From him his soul bewailing her hapless fortunes fled,
Her youth and beauty leaving, to the kingdoms of the dead!
All such passages must be expurgated from school editions; nor is it right to admit the fearful scenery of Hell, the rivers of Hate (Styx) and Wailing (Kokutos), ghosts, banshees, and other terrible words, for fear of making the children nervous.
Then comes the discussion of the ideal man, in which Achilles falls from the pedestal which he had previously occupied as the ideal of Hellenic manhood. Great men must not indulge in immoderate lamentations for their dead friends. The lament of Achilles for Patroklos and of Priam for Hektor, when he rolled in the dust and the dungheap, must be rejected. “For if the young should take such stories seriously and not laugh them to scorn as contemptibly improbable, they would be most unlikely to consider such lamentations degrading, or to check themselves when they felt any impulse to act in such a way, but, without shame or restraint, they would whine out many dirges over tiny misfortunes.”[671]
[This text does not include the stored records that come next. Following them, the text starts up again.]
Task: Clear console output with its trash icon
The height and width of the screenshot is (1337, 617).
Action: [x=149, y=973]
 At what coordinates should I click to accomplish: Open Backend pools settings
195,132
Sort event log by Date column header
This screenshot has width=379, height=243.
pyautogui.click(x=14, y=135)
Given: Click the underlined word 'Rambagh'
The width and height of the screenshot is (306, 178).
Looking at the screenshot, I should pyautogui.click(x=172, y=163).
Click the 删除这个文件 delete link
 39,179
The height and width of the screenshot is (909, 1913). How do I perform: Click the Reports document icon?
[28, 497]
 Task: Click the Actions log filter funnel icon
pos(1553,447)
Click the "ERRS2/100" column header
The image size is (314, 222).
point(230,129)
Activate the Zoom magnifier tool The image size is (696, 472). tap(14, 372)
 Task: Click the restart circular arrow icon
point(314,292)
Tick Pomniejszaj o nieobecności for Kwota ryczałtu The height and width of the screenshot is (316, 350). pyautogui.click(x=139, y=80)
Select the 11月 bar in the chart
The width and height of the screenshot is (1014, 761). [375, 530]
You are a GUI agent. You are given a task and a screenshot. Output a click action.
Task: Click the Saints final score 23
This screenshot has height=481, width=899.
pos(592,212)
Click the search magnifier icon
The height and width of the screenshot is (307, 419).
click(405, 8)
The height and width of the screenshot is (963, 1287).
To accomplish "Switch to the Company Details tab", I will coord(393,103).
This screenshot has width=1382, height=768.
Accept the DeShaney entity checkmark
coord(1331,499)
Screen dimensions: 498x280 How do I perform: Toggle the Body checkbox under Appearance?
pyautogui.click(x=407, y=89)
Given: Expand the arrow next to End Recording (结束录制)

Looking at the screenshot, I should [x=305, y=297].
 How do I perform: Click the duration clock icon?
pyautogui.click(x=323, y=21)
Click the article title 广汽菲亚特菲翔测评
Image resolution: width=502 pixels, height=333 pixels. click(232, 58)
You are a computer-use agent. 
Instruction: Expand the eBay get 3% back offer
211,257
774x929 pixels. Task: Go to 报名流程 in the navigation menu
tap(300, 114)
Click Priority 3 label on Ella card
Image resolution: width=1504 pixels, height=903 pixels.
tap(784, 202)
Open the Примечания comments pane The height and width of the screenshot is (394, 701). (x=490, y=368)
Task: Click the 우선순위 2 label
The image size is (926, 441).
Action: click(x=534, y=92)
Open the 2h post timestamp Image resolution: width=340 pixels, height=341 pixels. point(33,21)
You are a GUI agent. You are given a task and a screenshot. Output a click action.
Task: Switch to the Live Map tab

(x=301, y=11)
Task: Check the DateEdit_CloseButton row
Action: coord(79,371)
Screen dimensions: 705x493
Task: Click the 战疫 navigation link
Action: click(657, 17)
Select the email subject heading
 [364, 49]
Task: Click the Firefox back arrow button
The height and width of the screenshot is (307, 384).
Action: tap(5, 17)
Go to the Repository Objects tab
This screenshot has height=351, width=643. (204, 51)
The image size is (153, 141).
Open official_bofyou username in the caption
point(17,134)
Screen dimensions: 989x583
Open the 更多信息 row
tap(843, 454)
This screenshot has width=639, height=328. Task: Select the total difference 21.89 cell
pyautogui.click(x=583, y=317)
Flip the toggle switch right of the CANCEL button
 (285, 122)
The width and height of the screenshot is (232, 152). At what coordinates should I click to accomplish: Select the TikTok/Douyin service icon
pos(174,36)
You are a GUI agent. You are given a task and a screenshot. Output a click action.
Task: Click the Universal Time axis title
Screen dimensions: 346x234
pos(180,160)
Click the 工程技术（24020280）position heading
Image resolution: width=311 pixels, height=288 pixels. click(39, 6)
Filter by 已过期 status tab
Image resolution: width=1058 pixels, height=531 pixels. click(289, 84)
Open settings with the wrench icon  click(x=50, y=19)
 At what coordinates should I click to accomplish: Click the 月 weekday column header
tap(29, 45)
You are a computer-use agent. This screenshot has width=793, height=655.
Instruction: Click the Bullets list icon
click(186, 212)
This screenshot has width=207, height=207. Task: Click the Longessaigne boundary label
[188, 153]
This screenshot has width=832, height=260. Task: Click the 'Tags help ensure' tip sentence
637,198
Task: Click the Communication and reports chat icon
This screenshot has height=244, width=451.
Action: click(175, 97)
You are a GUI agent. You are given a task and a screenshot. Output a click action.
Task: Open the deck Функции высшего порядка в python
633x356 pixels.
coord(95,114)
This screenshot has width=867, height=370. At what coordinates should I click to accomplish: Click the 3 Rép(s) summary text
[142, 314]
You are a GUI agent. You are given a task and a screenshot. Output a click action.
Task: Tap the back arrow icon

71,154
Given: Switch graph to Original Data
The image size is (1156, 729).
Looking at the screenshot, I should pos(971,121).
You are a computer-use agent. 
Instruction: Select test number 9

Nor must the heroes be made too fond of laughing. For immoderate laughter leads by reaction to immoderate grief. So reject—
Then rose among the blessed gods a laugh unquenchable.
The myths must instil self-control, obedience to rulers and elders and to the better instincts. This leads Plato to expurgate—
Thou drunkard, shameless as a dog, and fearful as a deer:
but commend—
Good father, sit in silence, and hearken to what I say.